The company initiated many periods of load shedding which increased in recent times, and gained traction in popular culture under the term dumsor. Ownership was eventually reverted to the ECG.

The Controversy

The Power Distribution Services (PDS) Ghana Limited takeover was a controversial deal that saw the Ghanaian government award a 25-year concession to PDS to manage the Electricity Company of Ghana (ECG). The deal was signed in March 2019, but was suspended in July 2019 following allegations of fraud. The government subsequently terminated the deal in October 2019.

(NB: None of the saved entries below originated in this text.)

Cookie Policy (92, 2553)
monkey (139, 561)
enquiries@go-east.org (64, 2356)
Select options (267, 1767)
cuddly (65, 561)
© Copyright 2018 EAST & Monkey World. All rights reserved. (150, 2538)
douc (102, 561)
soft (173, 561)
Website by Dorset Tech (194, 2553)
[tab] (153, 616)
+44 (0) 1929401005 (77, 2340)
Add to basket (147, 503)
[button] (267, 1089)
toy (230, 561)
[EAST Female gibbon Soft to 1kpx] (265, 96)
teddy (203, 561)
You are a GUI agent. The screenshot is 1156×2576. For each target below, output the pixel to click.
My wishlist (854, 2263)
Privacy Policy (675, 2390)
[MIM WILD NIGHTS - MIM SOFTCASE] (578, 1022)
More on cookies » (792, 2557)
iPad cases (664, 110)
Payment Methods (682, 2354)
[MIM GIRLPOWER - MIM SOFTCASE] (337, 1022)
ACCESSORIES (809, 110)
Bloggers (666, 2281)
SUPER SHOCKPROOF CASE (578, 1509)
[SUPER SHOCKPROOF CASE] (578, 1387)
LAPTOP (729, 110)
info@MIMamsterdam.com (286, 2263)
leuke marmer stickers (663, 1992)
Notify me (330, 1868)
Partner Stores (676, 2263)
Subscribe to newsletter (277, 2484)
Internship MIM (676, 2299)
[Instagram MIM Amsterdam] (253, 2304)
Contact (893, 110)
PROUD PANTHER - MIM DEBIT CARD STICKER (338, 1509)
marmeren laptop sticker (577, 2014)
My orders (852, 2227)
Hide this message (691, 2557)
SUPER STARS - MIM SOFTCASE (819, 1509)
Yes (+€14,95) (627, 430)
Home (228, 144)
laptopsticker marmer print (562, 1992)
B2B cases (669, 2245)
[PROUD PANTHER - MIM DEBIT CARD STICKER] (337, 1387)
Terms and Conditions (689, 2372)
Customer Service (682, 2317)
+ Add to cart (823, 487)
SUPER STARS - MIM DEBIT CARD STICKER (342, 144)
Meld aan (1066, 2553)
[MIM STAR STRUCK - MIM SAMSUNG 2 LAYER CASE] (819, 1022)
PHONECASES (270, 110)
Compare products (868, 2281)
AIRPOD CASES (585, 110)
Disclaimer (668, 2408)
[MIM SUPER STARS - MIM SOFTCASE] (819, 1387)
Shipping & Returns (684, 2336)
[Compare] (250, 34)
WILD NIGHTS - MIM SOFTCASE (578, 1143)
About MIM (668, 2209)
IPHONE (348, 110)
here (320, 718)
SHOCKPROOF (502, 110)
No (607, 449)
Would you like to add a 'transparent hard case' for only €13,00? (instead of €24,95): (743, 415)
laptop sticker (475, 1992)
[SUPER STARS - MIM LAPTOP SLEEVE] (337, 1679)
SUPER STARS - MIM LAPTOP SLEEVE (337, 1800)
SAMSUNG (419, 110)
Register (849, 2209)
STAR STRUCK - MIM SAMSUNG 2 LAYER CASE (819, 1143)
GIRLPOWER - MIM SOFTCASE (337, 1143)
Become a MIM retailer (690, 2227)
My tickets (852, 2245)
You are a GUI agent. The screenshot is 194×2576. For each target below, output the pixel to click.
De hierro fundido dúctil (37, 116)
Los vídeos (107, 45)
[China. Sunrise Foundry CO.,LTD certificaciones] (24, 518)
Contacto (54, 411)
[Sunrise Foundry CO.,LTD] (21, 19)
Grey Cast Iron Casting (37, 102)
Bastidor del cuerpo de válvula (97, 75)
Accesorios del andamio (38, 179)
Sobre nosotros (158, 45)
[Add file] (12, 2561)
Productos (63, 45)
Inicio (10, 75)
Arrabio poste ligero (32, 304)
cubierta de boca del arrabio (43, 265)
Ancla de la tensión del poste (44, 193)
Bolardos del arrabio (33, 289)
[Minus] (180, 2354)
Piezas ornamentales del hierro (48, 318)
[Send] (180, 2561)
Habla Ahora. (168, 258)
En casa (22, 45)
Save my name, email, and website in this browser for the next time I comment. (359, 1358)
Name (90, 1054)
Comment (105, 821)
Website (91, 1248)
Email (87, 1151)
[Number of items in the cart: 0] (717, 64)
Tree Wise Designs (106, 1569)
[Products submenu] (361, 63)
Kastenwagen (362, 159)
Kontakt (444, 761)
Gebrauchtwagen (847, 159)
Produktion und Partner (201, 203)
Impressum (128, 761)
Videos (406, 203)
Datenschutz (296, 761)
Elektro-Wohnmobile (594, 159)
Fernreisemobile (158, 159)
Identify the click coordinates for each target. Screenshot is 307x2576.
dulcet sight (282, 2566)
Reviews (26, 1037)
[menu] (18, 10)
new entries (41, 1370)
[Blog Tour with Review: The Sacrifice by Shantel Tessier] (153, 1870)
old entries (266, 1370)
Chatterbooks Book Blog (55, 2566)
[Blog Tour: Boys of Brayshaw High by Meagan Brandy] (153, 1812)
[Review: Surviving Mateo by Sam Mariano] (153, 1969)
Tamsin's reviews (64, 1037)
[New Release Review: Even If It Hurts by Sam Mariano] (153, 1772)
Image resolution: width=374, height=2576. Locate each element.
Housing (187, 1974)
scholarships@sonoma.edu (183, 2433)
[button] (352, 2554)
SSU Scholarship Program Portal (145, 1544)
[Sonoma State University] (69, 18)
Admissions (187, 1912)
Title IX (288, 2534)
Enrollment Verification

On June 17, 2025, the Electricity Company of Ghana (ECG) disconnected the Weija treatment plant operated by Ghana Water Company Limited (GWCL) from the national power grid due to an outstanding debt of GH¢999.6 million.

== History ==
Enacted as a result of Parliament's Energy Commission Act of 1997 (Act 541), the Energy Commission assumes a pivotal role in Ghana's energy landscape. Its primary mandate revolves around the meticulous regulation, strategic management, comprehensive development, and optimal utilization of the nation's diverse energy resources. By diligently overseeing these critical aspects, the Energy Commission actively contributes to the sustainable growth and efficient operation of Ghana's energy sector, ensuring its alignment with both national priorities and international best practices.

The Energy Commission is the key regulator for Ghana's energy sectors and advises the government on energy matters. The company's main focus is providing electricity to Ghana's people with commercial integrity and overseeing rural electrification projects for the government.